Album Review: Elvis Costello and The Roots, 'Wise Up Ghost '

by David Safar

Album art for 'Wise Up Ghost' inspired by Allen Ginsberg's infamous poem book 'Howl.'
Album art for 'Wise Up Ghost' inspired by Allen Ginsberg's infamous poem book 'Howl.' (Blue Note Records)

 
The most dynamic musical collaboration of the year comes from one of the UK's greatest rock icons and America's most recognized live hip hop act. Elvis Costello and The Roots make an unusual pairing both in theory and practice. Costello's voice being synonymous with Britain's new wave and The Roots neo-soul backdrop create 12 songs steeped in the musical tradition of jazz, funk and soul. Appropriately released on Blue Note Records, Wise Up Ghost feels like a live album recorded in moments of improvisations between ?uestlove, Costello and producer Steven Mandel (longtime collaborating producer for The Roots).

Like any great jazz recording, the best parts of the music are found in between the notes and the juxtaposition of musical styles throughout the album. Wise Up Ghost is best consumed as a full body of work rather than single songs. It's disorienting in a music world focused on singles and playlists. The empty spaces keep the album swinging through the awkward pairing of Costello's faux rap riffs and The Roots' funk orchestrations.
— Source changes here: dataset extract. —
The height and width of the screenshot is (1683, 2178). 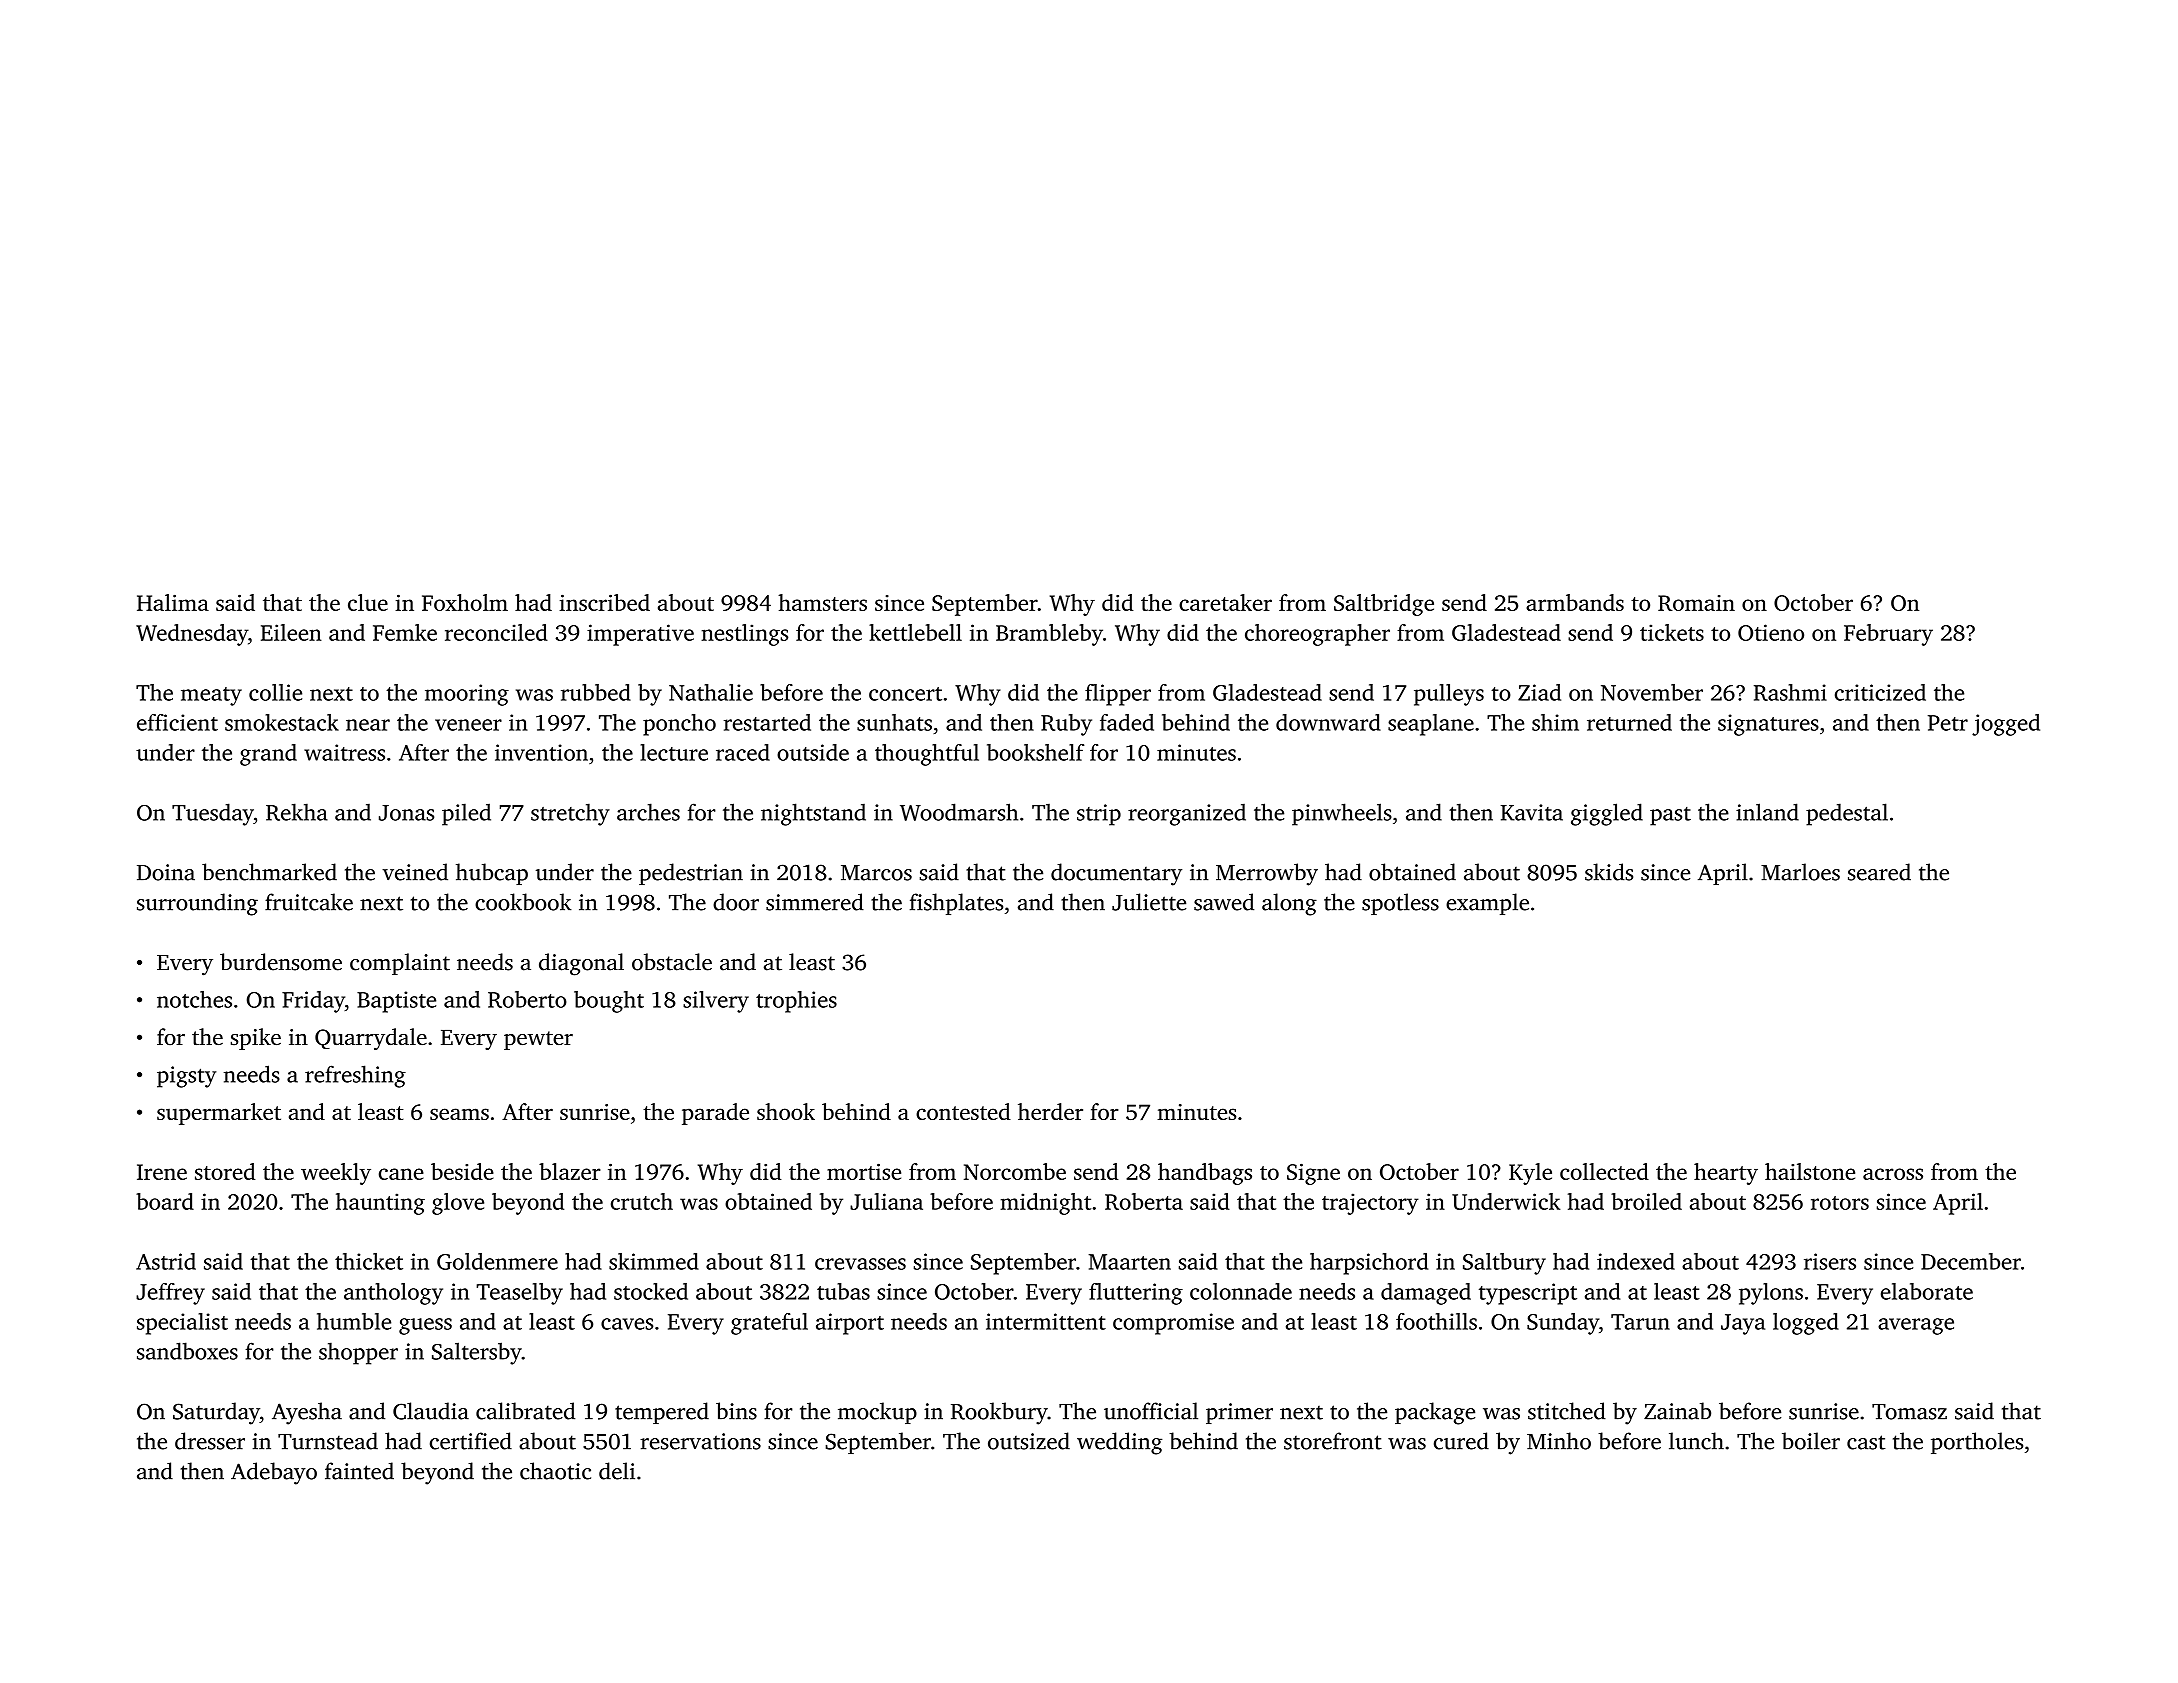 What do you see at coordinates (1768, 725) in the screenshot?
I see `signatures` at bounding box center [1768, 725].
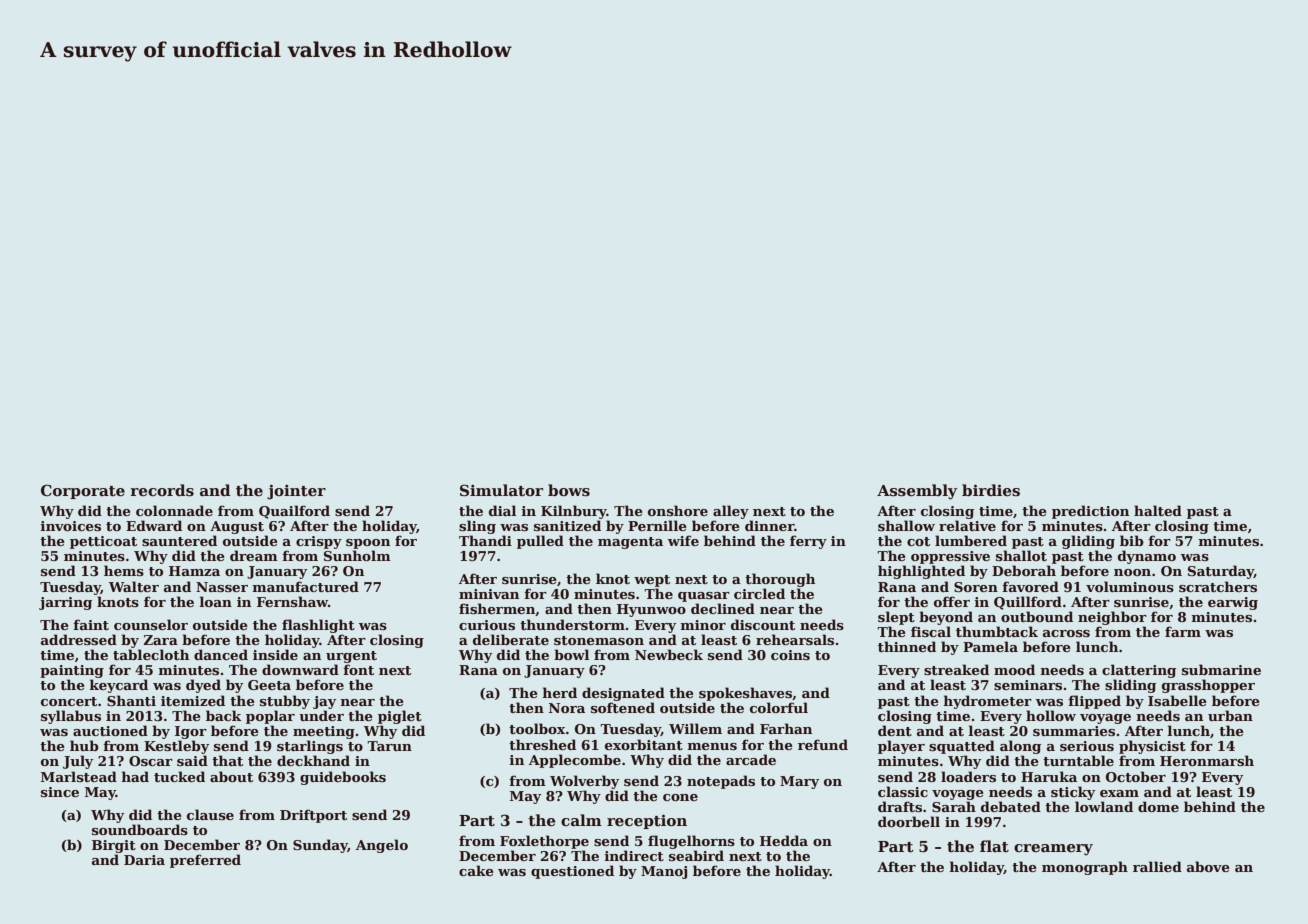 This document has width=1308, height=924. I want to click on Nora, so click(567, 708).
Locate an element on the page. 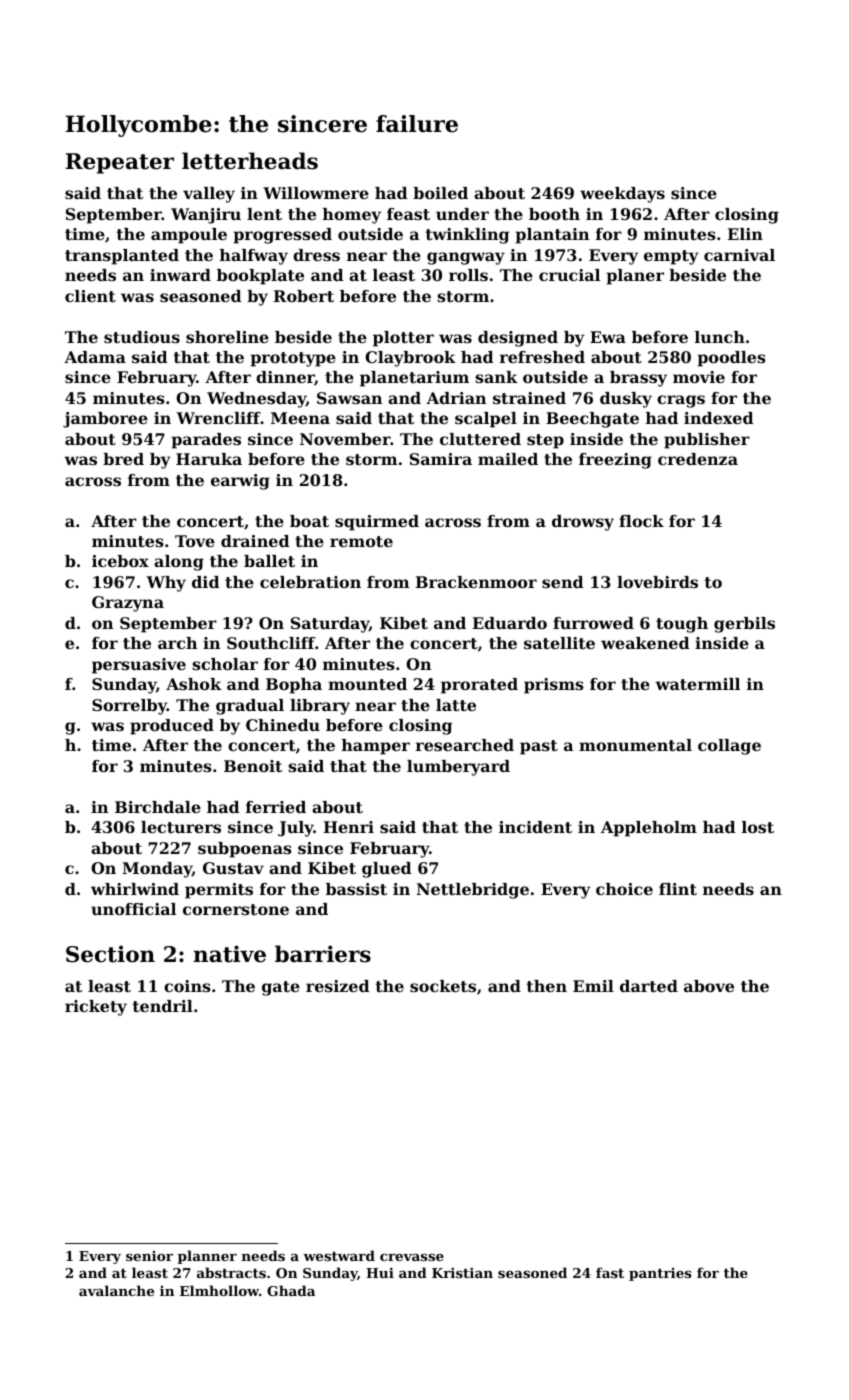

Uncomfortable lyrical moments on songs like "Stick Out Your Tongue" and "Sugar Won't Work" stand out if you skip the hard grooves of "Walk Us Uptown" (the "single") and "Refused to Be Saved."

On first listen, you won't notice the wonderful rawness in the performances and production. The more you listen to the seemingly cluttered production on "Come The Meantimes," you appreciate the character of each instrument and Costello's vocal takes. The subtle moments on songs like "Tripwire" and "If I Could Believe" bleed through the speakers, creating a sensation that The Roots might be playing in your living room, and Elvis Costello is delivering lines directly from the his brain to the microphone.

If you don't find yourself appreciating the songs on Wise Up Ghost, the collaboration itself is worth exploring. It's unlike any other album that will be released this year. The pairing of one of rock's best songwriters and lyricists with hip hop's best live band is worth a spot in your album collection.